2.3 不同浓度NaNO2处理后Neuro-2a细胞神经元标志物的免疫荧光染色情况使用0.00 μmol·L-1、10.00 μmol·L-1、1000.00 μmol·L-1的NaNO2处理Neuro-2a细胞3 d后，观察βⅢ-微管蛋白(绿色)、MAP2(红色)和SMI312(红色)的免疫荧光染色结果显示：与0.00 μmol·L-1组相比，10.00 μmol·L-1组βⅢ-微管蛋白、MAP2和SMI312三种神经元标志物相对表达量均增加(均为P<0.05)，1000.00 μmol·L-1组三种神经元标志物相对表达量均略有降低，但差异均无统计学意义(均为P>0.05)(图2)。

图2 不同浓度NaNO2处理后Neuro-2a细胞βⅢ-微管蛋白(绿色)、MAP2(红色)和SMI312(红色)的免疫荧光染色结果和相对表达量 A:免疫荧光染色；B:相对表达量。两组相比，*P<0.05,**P<0.01。B图中横坐标1、2、3分别表示0.00 μmol·L-1组、10.00 μmol·L-1组、1000.00 μmol·L-1组。

2.4 NO在角膜伤口愈合中的作用基于前述细胞实验结果，NaNO2作用浓度为10.00 μmol·L-1时可显著提高细胞活性，在动物实验中采用该浓度局部治疗碱烧伤后大鼠角膜，结果显示：碱烧伤后1 d、3 d、7 d，与PBS组相比，NO组大鼠角膜上皮愈合率均升高(均为P<0.05)，同时碱烧伤所致的角膜混浊得到明显改善，该结果进一步证实了NO对角膜损伤的修复作用(图3)。

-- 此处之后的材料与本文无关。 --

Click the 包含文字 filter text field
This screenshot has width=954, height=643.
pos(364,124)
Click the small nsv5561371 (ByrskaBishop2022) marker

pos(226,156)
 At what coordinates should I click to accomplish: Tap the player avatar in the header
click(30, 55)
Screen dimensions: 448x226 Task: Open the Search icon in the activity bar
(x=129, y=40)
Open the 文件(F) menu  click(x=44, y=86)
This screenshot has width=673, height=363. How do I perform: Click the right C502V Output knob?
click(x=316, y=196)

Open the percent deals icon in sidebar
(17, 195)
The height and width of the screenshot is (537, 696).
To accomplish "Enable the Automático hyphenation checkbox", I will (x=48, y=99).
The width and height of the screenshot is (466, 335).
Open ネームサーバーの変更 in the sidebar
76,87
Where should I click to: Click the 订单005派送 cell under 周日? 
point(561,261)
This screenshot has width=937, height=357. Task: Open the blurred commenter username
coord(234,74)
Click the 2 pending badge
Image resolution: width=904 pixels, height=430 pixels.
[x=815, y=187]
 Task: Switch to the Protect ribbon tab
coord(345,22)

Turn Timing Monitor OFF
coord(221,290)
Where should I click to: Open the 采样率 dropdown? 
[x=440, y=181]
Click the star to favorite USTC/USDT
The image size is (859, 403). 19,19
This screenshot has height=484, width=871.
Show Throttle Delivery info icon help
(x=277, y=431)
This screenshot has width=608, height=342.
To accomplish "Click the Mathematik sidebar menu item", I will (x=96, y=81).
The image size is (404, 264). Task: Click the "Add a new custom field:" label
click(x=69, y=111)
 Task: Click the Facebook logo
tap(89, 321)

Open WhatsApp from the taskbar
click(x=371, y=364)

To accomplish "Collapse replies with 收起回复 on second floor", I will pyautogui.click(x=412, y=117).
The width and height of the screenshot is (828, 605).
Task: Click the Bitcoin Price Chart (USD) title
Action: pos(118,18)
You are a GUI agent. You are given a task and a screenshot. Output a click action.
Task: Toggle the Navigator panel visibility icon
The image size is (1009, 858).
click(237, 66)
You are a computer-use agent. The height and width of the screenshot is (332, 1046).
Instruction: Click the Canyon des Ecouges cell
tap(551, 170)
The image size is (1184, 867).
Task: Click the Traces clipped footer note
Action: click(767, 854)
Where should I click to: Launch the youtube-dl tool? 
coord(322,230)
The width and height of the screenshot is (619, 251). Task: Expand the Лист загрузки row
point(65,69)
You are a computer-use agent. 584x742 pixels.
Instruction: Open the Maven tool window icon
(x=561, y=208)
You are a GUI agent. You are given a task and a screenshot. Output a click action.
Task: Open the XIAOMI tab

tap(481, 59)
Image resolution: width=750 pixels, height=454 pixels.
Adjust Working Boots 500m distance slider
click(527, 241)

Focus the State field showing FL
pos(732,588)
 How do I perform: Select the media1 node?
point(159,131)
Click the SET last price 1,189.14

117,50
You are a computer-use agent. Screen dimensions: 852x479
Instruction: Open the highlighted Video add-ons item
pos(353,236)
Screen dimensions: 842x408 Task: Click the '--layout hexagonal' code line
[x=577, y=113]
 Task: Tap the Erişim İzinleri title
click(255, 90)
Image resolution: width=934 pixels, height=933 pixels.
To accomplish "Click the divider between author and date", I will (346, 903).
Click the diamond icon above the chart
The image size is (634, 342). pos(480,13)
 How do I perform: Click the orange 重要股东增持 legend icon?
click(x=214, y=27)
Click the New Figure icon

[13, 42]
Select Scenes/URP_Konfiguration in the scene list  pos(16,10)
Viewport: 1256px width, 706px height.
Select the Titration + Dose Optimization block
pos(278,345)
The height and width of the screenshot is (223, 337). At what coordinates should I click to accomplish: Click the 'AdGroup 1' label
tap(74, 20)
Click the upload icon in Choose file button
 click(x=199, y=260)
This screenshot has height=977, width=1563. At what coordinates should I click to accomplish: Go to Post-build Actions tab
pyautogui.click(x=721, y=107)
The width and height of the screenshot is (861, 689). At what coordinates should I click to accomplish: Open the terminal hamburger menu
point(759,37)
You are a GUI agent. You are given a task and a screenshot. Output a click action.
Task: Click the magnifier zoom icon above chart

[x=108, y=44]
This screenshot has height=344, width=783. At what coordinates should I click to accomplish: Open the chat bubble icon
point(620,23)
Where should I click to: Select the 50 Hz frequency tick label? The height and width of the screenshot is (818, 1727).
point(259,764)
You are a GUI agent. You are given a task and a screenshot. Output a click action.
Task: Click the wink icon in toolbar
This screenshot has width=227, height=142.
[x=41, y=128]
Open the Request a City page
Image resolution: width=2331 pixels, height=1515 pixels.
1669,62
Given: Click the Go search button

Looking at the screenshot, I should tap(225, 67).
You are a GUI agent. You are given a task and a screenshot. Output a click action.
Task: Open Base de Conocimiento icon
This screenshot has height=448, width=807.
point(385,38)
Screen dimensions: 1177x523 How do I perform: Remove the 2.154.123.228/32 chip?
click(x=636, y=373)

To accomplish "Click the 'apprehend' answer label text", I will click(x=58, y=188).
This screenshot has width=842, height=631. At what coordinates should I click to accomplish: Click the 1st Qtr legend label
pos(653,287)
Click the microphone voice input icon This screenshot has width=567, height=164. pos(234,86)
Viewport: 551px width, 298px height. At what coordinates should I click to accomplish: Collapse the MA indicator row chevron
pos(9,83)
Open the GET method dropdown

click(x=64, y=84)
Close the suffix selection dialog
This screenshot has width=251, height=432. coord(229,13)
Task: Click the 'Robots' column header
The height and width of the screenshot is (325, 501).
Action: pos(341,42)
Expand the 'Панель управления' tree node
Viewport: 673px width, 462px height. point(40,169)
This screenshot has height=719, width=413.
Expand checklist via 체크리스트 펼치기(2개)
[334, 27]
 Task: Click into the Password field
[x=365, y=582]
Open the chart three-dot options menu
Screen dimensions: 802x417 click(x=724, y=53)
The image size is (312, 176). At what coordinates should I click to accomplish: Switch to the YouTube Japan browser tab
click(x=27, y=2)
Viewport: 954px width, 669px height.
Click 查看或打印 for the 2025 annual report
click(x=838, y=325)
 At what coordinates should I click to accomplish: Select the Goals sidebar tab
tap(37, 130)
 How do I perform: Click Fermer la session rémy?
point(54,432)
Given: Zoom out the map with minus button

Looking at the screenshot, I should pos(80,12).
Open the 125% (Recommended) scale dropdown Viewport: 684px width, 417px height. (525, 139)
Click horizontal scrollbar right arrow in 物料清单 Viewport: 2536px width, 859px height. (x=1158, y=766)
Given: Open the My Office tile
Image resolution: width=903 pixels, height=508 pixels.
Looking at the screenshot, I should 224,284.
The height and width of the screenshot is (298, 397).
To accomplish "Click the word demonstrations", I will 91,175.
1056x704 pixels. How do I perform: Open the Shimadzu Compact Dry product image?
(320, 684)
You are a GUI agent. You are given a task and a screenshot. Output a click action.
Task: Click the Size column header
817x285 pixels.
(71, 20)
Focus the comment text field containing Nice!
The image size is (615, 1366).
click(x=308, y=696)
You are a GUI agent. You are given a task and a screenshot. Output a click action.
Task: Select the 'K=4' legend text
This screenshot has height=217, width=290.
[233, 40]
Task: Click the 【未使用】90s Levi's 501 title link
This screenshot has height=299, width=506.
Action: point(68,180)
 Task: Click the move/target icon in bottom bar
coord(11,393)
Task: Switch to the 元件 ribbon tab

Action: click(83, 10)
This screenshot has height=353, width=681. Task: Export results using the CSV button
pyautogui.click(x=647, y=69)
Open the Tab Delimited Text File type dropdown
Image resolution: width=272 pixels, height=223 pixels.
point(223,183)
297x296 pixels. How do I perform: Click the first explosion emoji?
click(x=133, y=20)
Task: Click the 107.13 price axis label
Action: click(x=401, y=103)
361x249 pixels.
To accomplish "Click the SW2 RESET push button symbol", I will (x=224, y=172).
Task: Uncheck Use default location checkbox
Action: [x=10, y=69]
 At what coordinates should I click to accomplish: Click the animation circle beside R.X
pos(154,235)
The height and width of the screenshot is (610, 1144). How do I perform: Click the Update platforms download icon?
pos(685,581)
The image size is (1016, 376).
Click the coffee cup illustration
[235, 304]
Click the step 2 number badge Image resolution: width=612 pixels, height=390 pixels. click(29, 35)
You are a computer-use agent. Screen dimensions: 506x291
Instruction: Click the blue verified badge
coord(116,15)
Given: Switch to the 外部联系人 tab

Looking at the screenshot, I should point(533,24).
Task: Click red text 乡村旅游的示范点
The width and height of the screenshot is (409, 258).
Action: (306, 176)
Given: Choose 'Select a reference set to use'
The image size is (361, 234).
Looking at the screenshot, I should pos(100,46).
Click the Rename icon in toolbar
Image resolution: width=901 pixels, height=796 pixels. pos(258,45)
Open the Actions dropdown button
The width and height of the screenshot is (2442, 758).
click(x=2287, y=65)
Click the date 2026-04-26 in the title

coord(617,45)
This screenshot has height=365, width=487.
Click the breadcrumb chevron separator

图3 NO在角膜伤口愈合中的作用 A:各组大鼠角膜碱烧伤后不同时间点角膜上皮愈合情况；B:各组大鼠角膜碱烧伤后不同时间点角膜上皮愈合率。与PBS组相比**P<0.01,***P<0.001。D1、D3、D7分别表示碱烧伤后1 d、3 d、7 d。

2.5 各组大鼠角膜组织中神经营养因子mRNA的表达在碱烧伤后7 d，采用实时荧光定量PCR检测角膜上皮神经营养因子NGF、BDNF、GDNF、PEDF、CNTF mRNA的相对表达量，结果显示：与PBS组相比，NO组大鼠角膜组织NGF、GDNF、CNTF mRNA的相对表达量均增高(均为P<0.05)(图4)。

图4 碱烧伤后7 d,各组大鼠角膜组织中神经营养因子mRNA的表达 两组相比，*P<0.05,**P<0.01。

2.6 各组大鼠角膜组织中βⅢ-微管蛋白、NGF、GDNF、CNTF的蛋白表达情况Western blot检测结果显示：碱烧伤后7 d,与NC组相比，PBS组和NO组大鼠角膜组织βⅢ-微管蛋白、NGF、GDNF、CNTF的蛋白表达水平均增高(均为P<0.05)。与PBS组相比，NO组大鼠角膜组织βⅢ-微管蛋白、NGF、GDNF、CNTF的蛋白表达水平均明显增高，差异均有统计学意义(均为P<0.05)(图5)。

图5 各组大鼠角膜组织中βⅢ-微管蛋白、NGF、CNTF、GDNF的蛋白表达情况 A:Western blot检测各组大鼠角膜组织中βⅢ-微管蛋白、NGF、CNTF、GDNF的蛋白表达情况；B:蛋白相对表达量，两组相比，*P<0.05,**P<0.01。

3 讨论

神经营养因子是中枢和外周神经系统中对神经元的生长以及成熟神经元的维持起重要作用的调节因子。目前人们对角膜神经受损后角膜神经再生的机制还知之甚少，但神经营养因子在角膜神经再生过程中的积极作用已经得到了证实。NGF、CNTF和GDNF等神经营养因子能够结合角膜上皮中的相关受体，激活相关的信号通路，进而在角膜上皮的损伤修复以及角膜神经再生过程中发挥重要的作用[13]。研究发现,人重组NGF可促进中至重度神经营养性角膜疾病伤口的愈合[14]。因此，观察角膜神经再生过程中神经营养因子的表达水平是研究角膜神经再生的重要指标之一。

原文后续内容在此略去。